Belge bölümü:

▽

Fail, kişinin özgürlüğünden yoksun bırakılmasına yönelik fiili, doğrudan doğruya veya dolaylı hareketleriyle ve çeşitli araçlar kullanarak gerçekleştirilebilir. Kişiyi hürriyetinden yoksun kılma suçu, serbest hareketli bir suç olduğundan, bir yere gitme veya bir yerde kalma özgürlüğünün kaldırılması neticesini doğurabilecek her türlü hareket ile işlenebilecektir. Sonuç ise, mağdurun bir yere gitme ya da bir yerde kalma özgürlüğünün kaldırılması biçiminde ortaya çıkmaktadır.
Suçun manevi unsuru; failin, mağduru şahsi özgürlüğünden yoksun bırakmaya yönelik hareketleri gerçekleştirmeyi istemesi ve bilmesi, yani genel kasttır. Kanunun metni ve ruhundan anlaşılacağı üzere, 5237 sayılı TCK"nun 109. maddesinde öncekine benzer biçimde düzenlenmiş olan bu suçun temel biçimi bakımından saik (özel kast) aranmamıştır. Nitekim bu görüş öğretide (Kişilere Karşı İşlenen Suçlar, Çetin Özek-Sahir Erman, İstanbul 1994, s. 130; Türk Ceza Hukuku Özel Hükümler, Ayhan Önder, 4. Bası, İstanbul 1994, s. 31; Teorik ve Pratik Ceza Hukuku, Durmuş Tezcan-Mustafa Ruhan Erdem-... Önok, 11. Baskı, Ankara, 2014, s.440-441; Ceza Hukuku Özel Hükümler, ... Emin Artuk-Ahmet Gökcen-A. Caner Yenidünya, 14. Baskı, Ankara, 2014, s.303) ve yargısal kararlarda da (Ceza Genel Kurulunun 29.06.2010 gün ve 110-161, 23.01.2007 gün ve 275-9, 03.12.2002 gün ve 288-419 sayılı kararları) benimsenmiştir.

△

Gösterilen veriler:
▽

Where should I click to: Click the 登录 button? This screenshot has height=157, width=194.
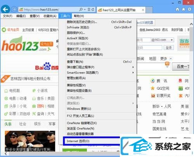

△

Yazılı alıştırma: Kişiyi hürriyetinden yoksun kılma suçunu ele alan metni, son cümlesinin ardından gelecek biçimde sürdürün.

Cevap:
Öte yandan, hürriyetten yoksun kılma suçunun oluşabilmesi açısından geçmesi gereken süre konusunda 5237 sayılı TCK’nda herhangi bir açıklama bulunmamaktadır. Ancak, hürriyetten yoksun bırakma kavramı, anlık olmayan bir süreyi zorunlu olarak içerir ve fiil ile sonucun hukuken kabul edilebilecek bir zaman müddetince sürmesini gerektirir. Bu bakımdan, her olayda sürenin, hem fail hem mağdur açısından kişiyi hürriyetinden yoksun kılma niteliğini taşıyıp taşımadığının, hareketin ağırlığı, önemi ve ciddiyeti ile birlikte hâkim tarafından değerlendirilerek belirlenmesi gerekir. Dolayısıyla suçun oluşumu açısından önceden bir zaman uzunluğunun belirlenmesi mümkün değildir.
Hürriyetten yoksun kılma süresi konusunda öğretide de; “Türk Hukukunda kişiyi hürriyetinden yoksun kılmanın süresinin kısa veya uzun olmasının suça etkisi yoktur. Mağdurun bir yere gitmek veya bir yerde kalmak serbestisi ortadan kaldırıldığında, kişiyi hürriyetinden yoksun kılma suçu oluşur. Bununla birlikte failin gerçekleştirdiği eylemin belirli bir önemi olması gerekir. Nitekim birini bir an için tutma bu suçu oluşturmaz. Engellemenin suçu oluşturacak ağırlıkta olup olmadığını somut olayın durumuna göre hâkim takdir eder” (Mehmet Emin Artuk-Ahmet Gökcen-A.Caner Yenidünya, Ceza Hukuku Özel Hükümler, 14. Baskı, Ankara, 2014, s.292) "Failin cinsel saldırı fiilini işlediği süre dışında da mağdurun özgürlüğünü kısıtlaması halinde faile ayrıca kişiyi hürriyetinden yoksun kılma suçundan ceza verilecektir." (Veli Özer Özbek-Mehmet Nihat Kanbur-Koray Doğan-Pınar Bacaksız-İlker Tepe, Türk Ceza Hukuku Özel Hükümler, 8. Baskı, Ankara, 2015, s.337), "Bu suçla birlikte kişi özgürlüğünden yoksun bırakma da söz konusu ise failin ayrıca bu suçtan dolayı da cezalandırılması ve suçun cinsel amaçla işlenmesi nedeniyle de cezanın artırılması gerekir." (Durmuş Tezcan-Mustafa Ruhan Erdem-... Önok, Teorik ve Pratik Ceza Hukuku, 11. Baskı, Ankara, 2014, s.345) şeklindeki görüşlere yer verilmek suretiyle, cinsel saldırı suçunu işleyen sanığın unsurlarının bulunması halinde ayrıca kişiyi hürriyetinden yoksun kılma suçundan da cezalandırılması gerektiği kabul edilmiştir.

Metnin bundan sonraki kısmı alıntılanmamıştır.